From 1946 to 1957, Vita Sackville-West, the British poet, bestselling author of All Passion Spent and maker of Sissinghurst, wrote a weekly column in the Observer depicting her life at Sissinghurst, showing her to be one of the most visionary horticulturalists of the twentieth-century. With wonderful additions by Sarah Raven, a famous British gardener in her own right who is married to Vita's grandson Adam Nicolson, Sissinghurst draws on this extraordinary archive, revealing Vita's most loved flowers, as well as offering practical advice for gardeners. Often funny and completely accessibly written with color and originality, it also describes details of the trials and tribulations of crafting a place of beauty and elegance. Sissinghurst has gone on to become one of the most visited and inspirational gardens in the world and this marvellous book, illustrated with drawings and original photographs throughout, shows us how it was created and how gardeners everywhere can use some of the ideas from both Sarah Raven and Vita Sackville-West. Sissinghurst is a magnificent portrait of a garden and a family.
Author

Novels of British writer Victoria Mary Sackville-West, known as Vita, include The Edwardians (1930) and All Passion Spent (1931). This prolific English author, poet, and memoirist in the early 20th century lived not so privately. While married to the diplomat Harold Nicolson, she conducted a series of scandalous amorous liaisons with many women, including the brilliant Virginia Woolf. They had an open marriage. Both Sackville-West and her husband had same-sex relationships. Her exuberant aristocratic life was one of inordinate privilege and way ahead of her time. She frequently traveled to Europe in the company of one or the other of her lovers and often dressed as a man to be able to gain access to places where only the couples could go. Gardening, like writing, was a passion Vita cherished with the certainty of a vocation: she wrote books on the topic and constructed the gardens of the castle of Sissinghurst, one of England's most beautiful gardens at her home. She published her first book Poems of East and West in 1917. She followed this with a novel, Heritage, in 1919. A second novel, The Heir (1922), dealt with her feelings about her family. Her next book, Knole and the Sackvilles (1922), covered her family history. The Edwardians (1930) and All Passion Spent (1931) are perhaps her best known novels today. In the latter, the elderly Lady Slane courageously embraces a long suppressed sense of freedom and whimsy after a lifetime of convention.
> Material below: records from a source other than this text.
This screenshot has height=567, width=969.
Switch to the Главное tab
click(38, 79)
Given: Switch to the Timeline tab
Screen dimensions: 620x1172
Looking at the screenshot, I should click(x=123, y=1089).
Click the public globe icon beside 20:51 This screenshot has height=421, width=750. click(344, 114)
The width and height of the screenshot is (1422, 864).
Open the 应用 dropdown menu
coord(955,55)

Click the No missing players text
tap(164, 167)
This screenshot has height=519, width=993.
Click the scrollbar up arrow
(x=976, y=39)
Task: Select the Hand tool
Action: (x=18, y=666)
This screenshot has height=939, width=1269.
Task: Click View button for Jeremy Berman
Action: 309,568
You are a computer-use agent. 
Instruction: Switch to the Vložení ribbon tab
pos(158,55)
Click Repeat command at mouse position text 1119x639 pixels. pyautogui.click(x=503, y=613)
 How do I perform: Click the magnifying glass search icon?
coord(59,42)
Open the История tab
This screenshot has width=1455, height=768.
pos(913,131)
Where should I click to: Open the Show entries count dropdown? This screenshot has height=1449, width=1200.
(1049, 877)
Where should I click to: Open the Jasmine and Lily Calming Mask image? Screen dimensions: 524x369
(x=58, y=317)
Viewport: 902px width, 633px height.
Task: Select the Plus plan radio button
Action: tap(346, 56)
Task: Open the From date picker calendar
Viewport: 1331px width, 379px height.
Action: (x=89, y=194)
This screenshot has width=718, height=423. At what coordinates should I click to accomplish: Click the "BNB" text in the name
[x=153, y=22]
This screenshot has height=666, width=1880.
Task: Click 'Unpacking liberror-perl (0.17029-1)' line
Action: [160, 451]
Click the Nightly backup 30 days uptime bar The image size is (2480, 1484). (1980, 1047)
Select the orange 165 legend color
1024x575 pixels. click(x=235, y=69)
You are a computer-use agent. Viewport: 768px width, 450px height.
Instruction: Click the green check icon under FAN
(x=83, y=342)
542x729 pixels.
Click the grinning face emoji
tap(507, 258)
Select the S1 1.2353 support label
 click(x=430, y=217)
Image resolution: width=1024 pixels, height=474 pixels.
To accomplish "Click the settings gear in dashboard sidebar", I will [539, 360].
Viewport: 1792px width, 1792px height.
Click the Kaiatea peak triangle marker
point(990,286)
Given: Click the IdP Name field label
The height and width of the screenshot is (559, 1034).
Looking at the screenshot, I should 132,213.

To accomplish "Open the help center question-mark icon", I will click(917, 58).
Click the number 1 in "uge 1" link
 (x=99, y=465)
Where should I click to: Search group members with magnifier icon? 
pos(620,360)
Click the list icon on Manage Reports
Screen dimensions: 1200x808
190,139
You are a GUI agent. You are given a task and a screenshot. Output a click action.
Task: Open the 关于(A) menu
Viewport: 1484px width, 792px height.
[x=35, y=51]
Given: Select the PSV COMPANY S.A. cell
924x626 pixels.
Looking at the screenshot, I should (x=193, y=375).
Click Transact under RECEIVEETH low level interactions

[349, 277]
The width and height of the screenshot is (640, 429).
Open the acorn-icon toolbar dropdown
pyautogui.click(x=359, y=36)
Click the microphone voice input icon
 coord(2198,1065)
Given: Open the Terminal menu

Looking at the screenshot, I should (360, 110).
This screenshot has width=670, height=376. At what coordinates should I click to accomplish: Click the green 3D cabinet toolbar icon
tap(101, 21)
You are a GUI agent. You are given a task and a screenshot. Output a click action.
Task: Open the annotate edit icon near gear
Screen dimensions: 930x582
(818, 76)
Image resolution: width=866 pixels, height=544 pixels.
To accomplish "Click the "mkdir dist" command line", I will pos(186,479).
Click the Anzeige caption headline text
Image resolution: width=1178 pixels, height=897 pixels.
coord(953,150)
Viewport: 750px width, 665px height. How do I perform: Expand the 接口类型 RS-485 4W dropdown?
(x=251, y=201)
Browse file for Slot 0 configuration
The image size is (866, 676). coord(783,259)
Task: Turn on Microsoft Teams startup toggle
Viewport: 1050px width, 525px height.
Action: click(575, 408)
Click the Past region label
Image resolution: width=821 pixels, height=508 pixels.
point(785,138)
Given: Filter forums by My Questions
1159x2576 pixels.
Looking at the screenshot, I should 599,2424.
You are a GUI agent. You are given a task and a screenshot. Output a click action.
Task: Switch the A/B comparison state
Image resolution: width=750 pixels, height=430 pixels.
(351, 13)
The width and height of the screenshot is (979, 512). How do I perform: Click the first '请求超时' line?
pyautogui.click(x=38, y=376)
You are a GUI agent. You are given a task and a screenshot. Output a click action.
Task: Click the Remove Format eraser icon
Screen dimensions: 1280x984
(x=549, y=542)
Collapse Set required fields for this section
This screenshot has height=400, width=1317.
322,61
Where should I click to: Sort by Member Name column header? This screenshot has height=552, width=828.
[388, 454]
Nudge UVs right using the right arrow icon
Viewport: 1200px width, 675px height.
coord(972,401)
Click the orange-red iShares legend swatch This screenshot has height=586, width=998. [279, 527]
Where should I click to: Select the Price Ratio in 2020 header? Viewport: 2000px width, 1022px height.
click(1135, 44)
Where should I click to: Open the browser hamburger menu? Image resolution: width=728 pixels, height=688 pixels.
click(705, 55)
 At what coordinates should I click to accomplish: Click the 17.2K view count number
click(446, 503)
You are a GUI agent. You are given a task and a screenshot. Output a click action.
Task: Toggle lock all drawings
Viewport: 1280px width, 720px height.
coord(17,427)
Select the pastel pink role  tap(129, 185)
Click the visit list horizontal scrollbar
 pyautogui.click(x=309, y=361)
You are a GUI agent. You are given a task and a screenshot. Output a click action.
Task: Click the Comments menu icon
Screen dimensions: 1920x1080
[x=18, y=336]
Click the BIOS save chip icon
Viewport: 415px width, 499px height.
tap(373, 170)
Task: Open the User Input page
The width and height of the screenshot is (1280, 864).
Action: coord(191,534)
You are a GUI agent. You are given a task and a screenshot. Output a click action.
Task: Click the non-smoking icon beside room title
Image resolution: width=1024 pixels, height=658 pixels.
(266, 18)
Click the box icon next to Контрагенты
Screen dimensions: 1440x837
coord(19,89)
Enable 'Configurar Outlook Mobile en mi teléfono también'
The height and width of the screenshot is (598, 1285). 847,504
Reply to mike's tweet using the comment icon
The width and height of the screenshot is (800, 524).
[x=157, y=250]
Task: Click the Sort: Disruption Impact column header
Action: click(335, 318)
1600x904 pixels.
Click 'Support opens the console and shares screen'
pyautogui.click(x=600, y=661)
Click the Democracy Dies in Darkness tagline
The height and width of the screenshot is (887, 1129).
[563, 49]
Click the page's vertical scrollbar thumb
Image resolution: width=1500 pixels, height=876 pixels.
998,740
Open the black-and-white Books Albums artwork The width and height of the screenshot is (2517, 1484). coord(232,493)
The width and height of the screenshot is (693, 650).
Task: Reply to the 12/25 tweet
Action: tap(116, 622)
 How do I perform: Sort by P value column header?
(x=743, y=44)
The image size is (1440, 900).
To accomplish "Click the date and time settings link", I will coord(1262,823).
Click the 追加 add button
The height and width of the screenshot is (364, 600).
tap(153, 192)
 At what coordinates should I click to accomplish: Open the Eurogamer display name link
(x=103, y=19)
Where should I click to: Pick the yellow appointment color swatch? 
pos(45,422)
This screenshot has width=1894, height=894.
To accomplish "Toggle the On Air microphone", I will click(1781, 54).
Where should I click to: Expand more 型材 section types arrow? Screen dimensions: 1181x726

In 1948 she was appointed a Companion of Honour for her services to literature. She continued to develop her garden at Sissinghurst Castle and for many years wrote a weekly gardening column for The Observer. In 1955 she was awarded the gold Veitch medal of the Royal Horticultural Society. In her last decade she published a further biography, Daughter of France (1959) and a final novel, No Signposts in the Sea (1961). She died of cancer on June 2, 1962.